EH: I don’t think Turkey is attacking the Kurds. Turkey is rightly attacking the PKK, a Marxist-Communist terrorist faction that wants separatism from Turkey. Turkey has excellent relations with Iraqi KRG government, so Turkey’s relationship is complicated when it comes to other countries in the region. I don’t think Turkey is supportive of ISIS. Turkey has to fight, like every other country has to fight, on first priorities, and an imminent threat posed to Turkey comes from a Marxist terrorist PKK breakaway group, and that’s whom its fighting.

SS: The last terrorist attack in Ankara was definitely claimed by the IS and not by the Turkish Kurds. Just let me reiterate my question: you do not feel like Turkey is being half-hearted in its effort to fight ISIS?

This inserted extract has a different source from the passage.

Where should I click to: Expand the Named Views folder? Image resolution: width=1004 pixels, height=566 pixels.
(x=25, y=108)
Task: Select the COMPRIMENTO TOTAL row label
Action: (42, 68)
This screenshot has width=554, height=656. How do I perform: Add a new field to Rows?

EH: Turkey has been on the forefront of stopping extremists, whether they are from the UK or Germany going into ISIS-held territory. Turkey has been at the forefront of threatening and when necessary booming parts of what ISIS called its “state”. Turkey can be faulted for being not as vigorous and as rigorous in attacking ISIS as it has been with PKK targets. But I can turn this question and say to you that when Russia has been bombing over the last two weeks, during that, most of those aircraft operations have not been against ISIS. So, this allegation goes both ways and I’ll take you back to my first principle, which is the fighting and bloodletting in Syria is not harmonious to any side, other than the benefiting of global islamist extremists being on the rise. And that’s the question that we should be addressing, the ideological underpinnings of that and these tactical consequences of this regional fight.

SS: So, you wanted to talk about the mindset - groups like ISIS, Al-Nusra, Al-Qaeda call for a caliphate of slavery, death and destruction. Yet, the manage to attract vast number of supporters. What’s so convincing about slavery, death and destruction?

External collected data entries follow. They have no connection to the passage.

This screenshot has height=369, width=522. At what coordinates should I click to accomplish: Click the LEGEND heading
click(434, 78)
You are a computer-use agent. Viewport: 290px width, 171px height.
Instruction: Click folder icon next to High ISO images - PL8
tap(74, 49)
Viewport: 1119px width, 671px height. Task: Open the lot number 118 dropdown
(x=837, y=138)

EH: It’s what the slavery, death and destruction are based on, and they derive their legitimacy based on a reading, a powerful reading, a minority reading, a perverted reading of Scripture. Just as in the Old Testament, there are references to slavery, misogyny, pedophilia. You have similar references, although not to that extent in all religious scriptures that reflect the worldview of a certain time in history. The literal application of that, especially with ISIS referring to what they call hadith literature, not all of this is verified and agreed upon by the vast majority of muslim, but it is that reading of Scripture that leads to a literalist interpretation of that, that allows others to think that they’ve actually been Godly and good, rather than being evil and murderers.

SS: But, do you think they’re being very honest in believing that they’re being godly and good? Or is it, you know, like a loophole to just do whatever you want to do.

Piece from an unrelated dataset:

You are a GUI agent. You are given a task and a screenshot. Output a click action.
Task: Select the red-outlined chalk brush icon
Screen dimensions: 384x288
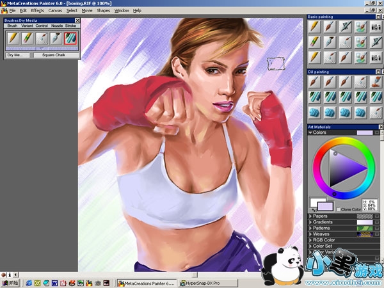pos(70,38)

EH: I wish it was that case, but I actually think they are very sincere, it’s what is they believe and the problem goes back to the first part of that conversation. Many of the Gulf governments have been facilitators of that extremism. Many of the curriculums in key universities and schools in many countries supported by many of a Gulf allies, have promoted this understanding of religion: a literalist, black-and-white, venomous, hell and heaven worldview that lead to this problem today.

SS: So, yes, exactly, why is it okay for Saudis to behead people, and we say “Oh, well, you know, it’s their rule of law in their country” but it’s not okay that ISIS does it?

EH: It’s not okay when Saudi Arabia does it. I beg your pardon, it’s just not acceptable…

SS: But everyone seems to be okay with it.

EH: Well, no, I don’t think everyone is okay with it. I mean, some of the most vocal human rights organisations have been at the forefront of condemning the Saudi government for those actions…

SS: David Cameron seems to be okay with it.

EH: I’m not David Cameron spokesperson, David Cameron is wrong to be okay with it. It’s just not right to accept the beheadings or the punishment by stoning or by lashing or the semi-slavery status that many people from South Asia and the Far East, such as Indonesia, currently undergo in Saudi Arabia. It’s just not right, and it’s got to stop, and I think many governments around the world have been at the forefront of making that very argument and I think, it’s also incumbent on our friends in Russia to make that very argument when the Saudis go to Russia for arms deals, as is the current negotiation being underway. So, I think, it’s incumbent to all of us to say it’s not acceptable in Iran, not acceptable in Saudi Arabia, and most definitely not acceptable in proud and noble pluralist country such as Syria.

SS: Now, you were a senior advisor to the inter-faith, anti-extremist foundation. Do you fear the IS influence radicalizing British muslims, preying on their grievances and insecurities?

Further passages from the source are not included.